Lal’s story is by no means unique. Almost all gas victims complain of chronic ailments, including lung, eye and renal problems. A vast majority of those who were exposed to the toxic gas that night continue to suffer long-term side effects. Apart from the nearly 600,000 people directly affected by the disaster, BMHRC also caters to another million dependents, providing them free medical care, according to Pandey.
Privately, however, hospital staff say the facility is understaffed as doctors are leaving for greener pastures. Mishra, who treated disaster victims at Hamidia, said that eight of the 13 departments in the hospital are without doctors and blames the previous Congress Party-led government for the decay.
“I had told them, hire good doctors on contract and pay them good money, but no one listened.”
Several victims who have taken to activism claim that the effects of exposure to the toxic gas have been passed on to later generations. Some of them run a nonprofit, Chingari Trust, that provides special education and medical help to more than 700 children who suffer from mental health issues, which they say is directly linked to the gas leak. However, Pandey said there is no data to support this theory.
“Honestly, we don’t know, because there is no empirical evidence as of today to suggest that some of the changes might have passed on,” said Pandey. “So, I’ll say there is an absence of evidence but there is no evidence of absence,” he adds.
Mishra refutes activists’ claims that there are any seriously ill survivors alive today.

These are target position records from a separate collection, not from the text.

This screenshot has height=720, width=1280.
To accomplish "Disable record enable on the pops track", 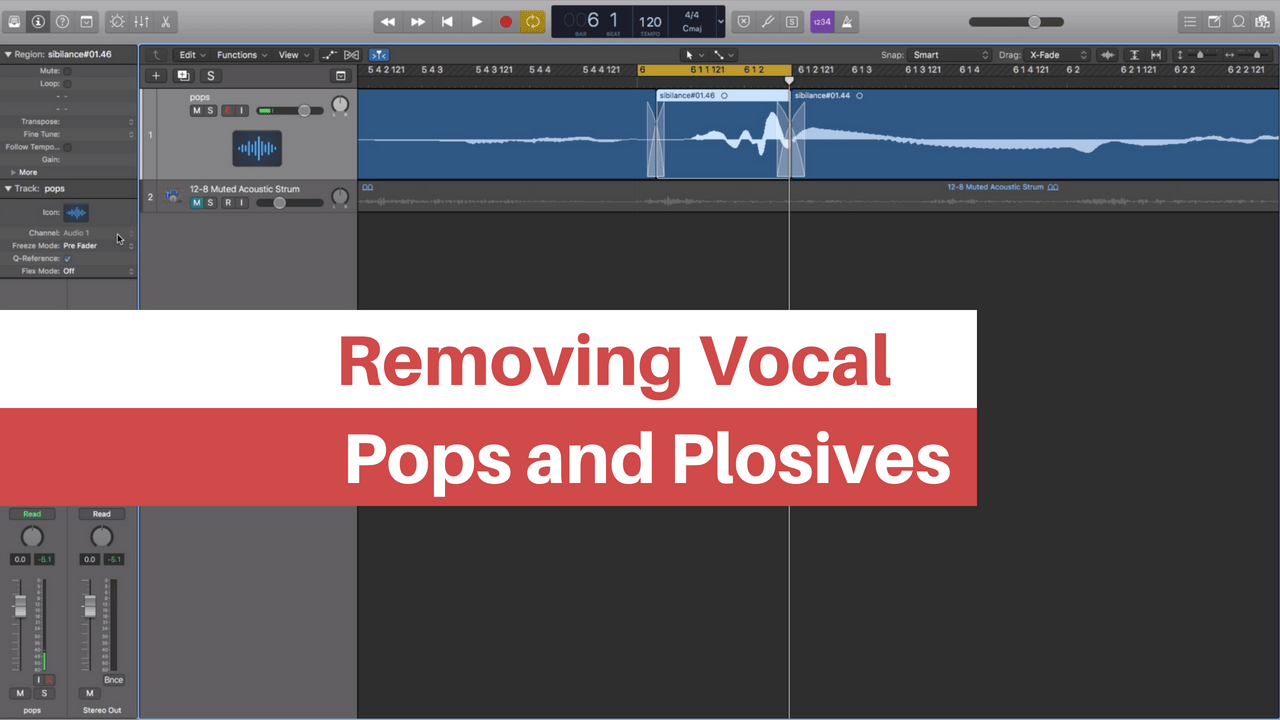I will click(x=226, y=110).
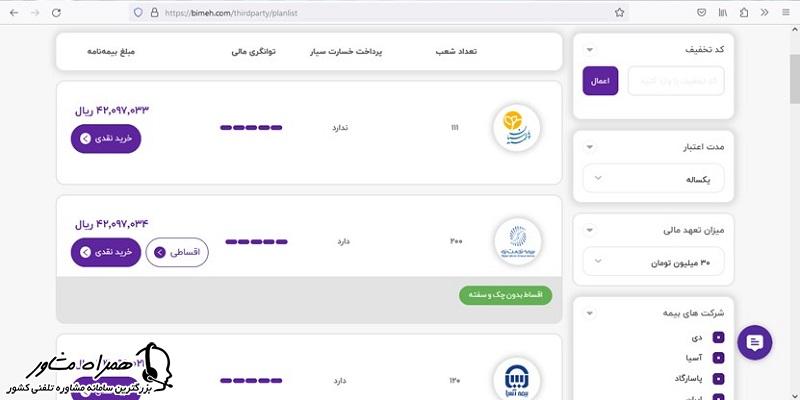Image resolution: width=800 pixels, height=400 pixels.
Task: Collapse the کد تخفیف section
Action: point(589,49)
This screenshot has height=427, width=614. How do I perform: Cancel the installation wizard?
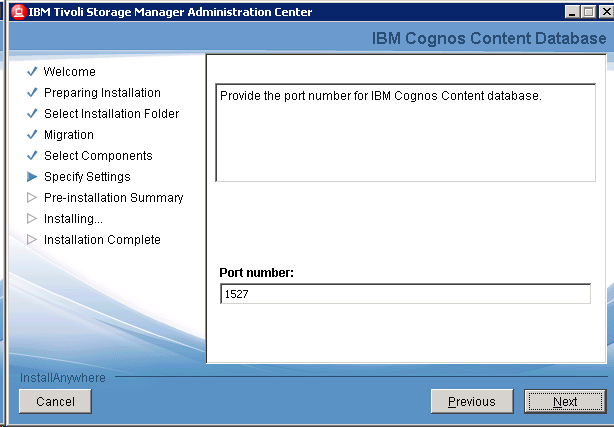point(55,402)
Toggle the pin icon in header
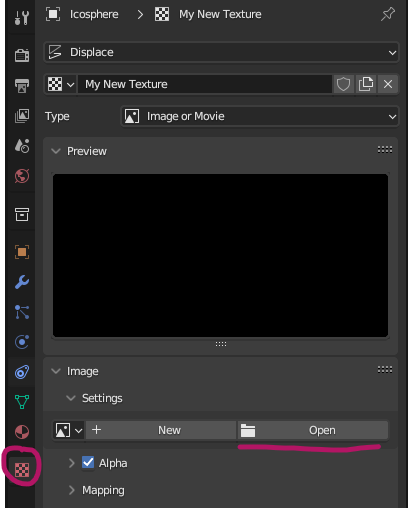This screenshot has width=408, height=508. [x=388, y=14]
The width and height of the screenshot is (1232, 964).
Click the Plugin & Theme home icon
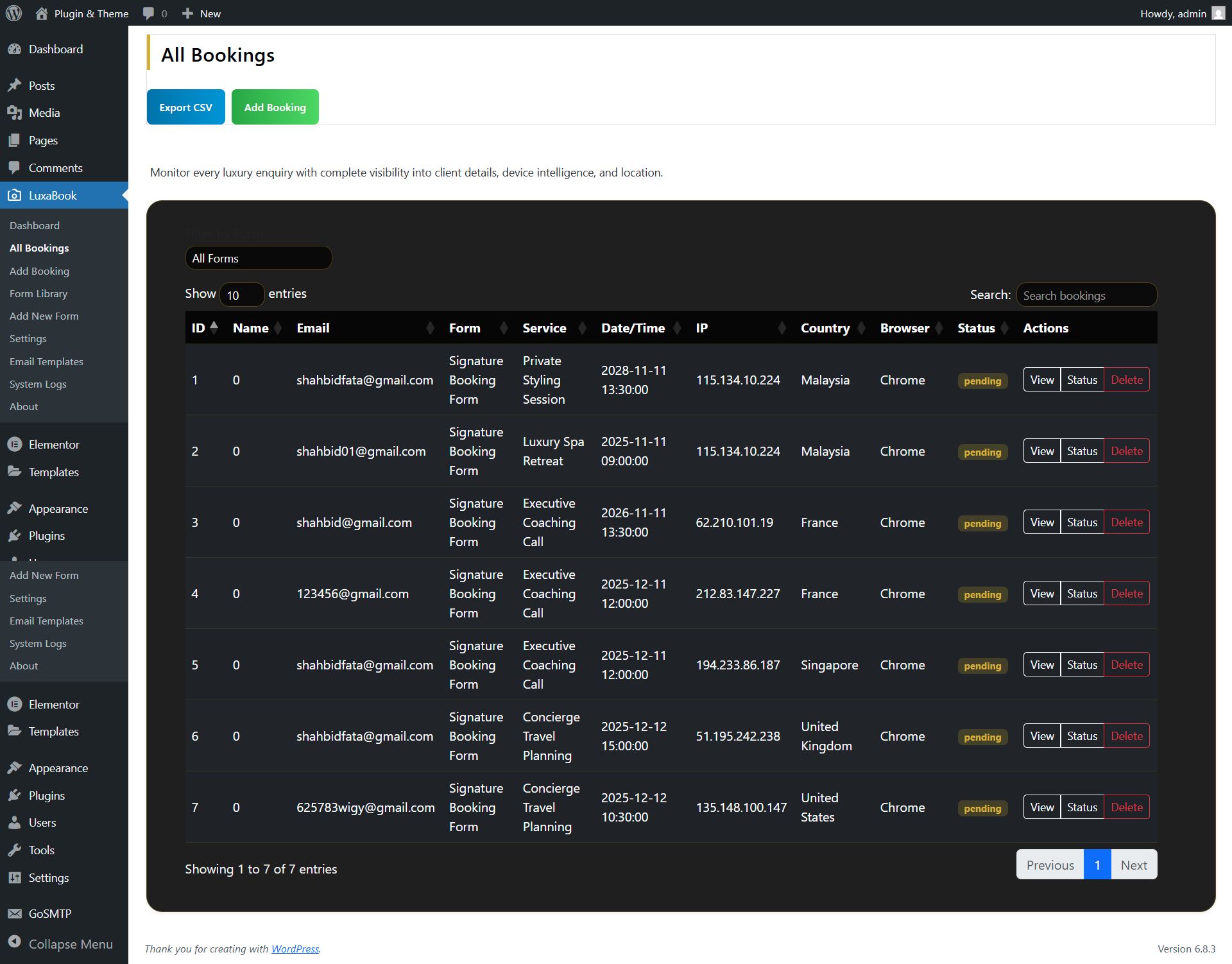point(42,13)
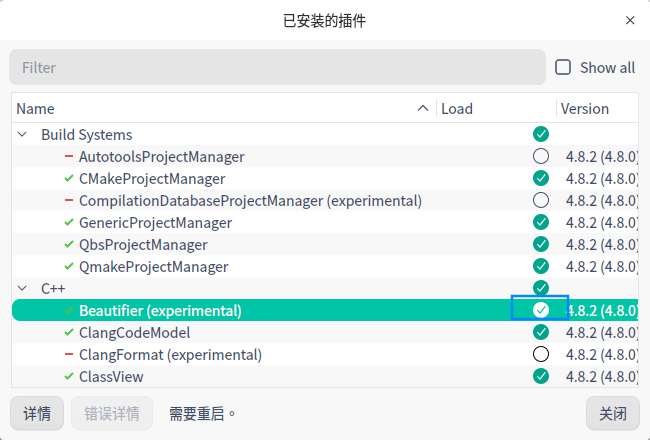Image resolution: width=650 pixels, height=440 pixels.
Task: Enable loading of ClangFormat plugin
Action: (541, 354)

“One who can live for 30 years, can he be serious? All those who were seriously ill have since died,” Mishra said. “One-time exposure can cause damage only once. That damage has limited their breathing capacity. One-time exposure will not produce repeat diseases,” he said.
‘Inadequate Compensation’
In 1989, the Indian Supreme Court approved a compensation of $470 million from UCC, which translated to 25,000 rupees ($400) for each survivor, while the family of each person who died received 62,000 rupees. In 2010, the Indian government approved an enhanced relief package for seriously affected victims.
In 2001, UCC was acquired by Dow Chemical. On Nov. 19, IBTimes UK reported that Dow’s shareholders were to “table two resolutions calling for the company's management to accept responsibility” for the Bhopal disaster and to “fully compensate victims and to pay for a full-scale clean-up of the still-contaminated area.”
“The second resolution will call for Dow Chemicals to acknowledge that, rather than becoming a shareholder in UCC (which Dow's management claims), the companies became a single entity, thus combining assets and liabilities,” the report added.
Meanwhile, the activists refuse to relent. “Our main fight is not for money,” said Abdul Jabbar Khan.
“We want that those who suffered should get proper medical aid and the following generations should be looked after well,” he said. “I cannot bear to see people in pain … I feel like being in a long, dark tunnel. I just want to see some light at the end of it,” Khan said, almost in tears.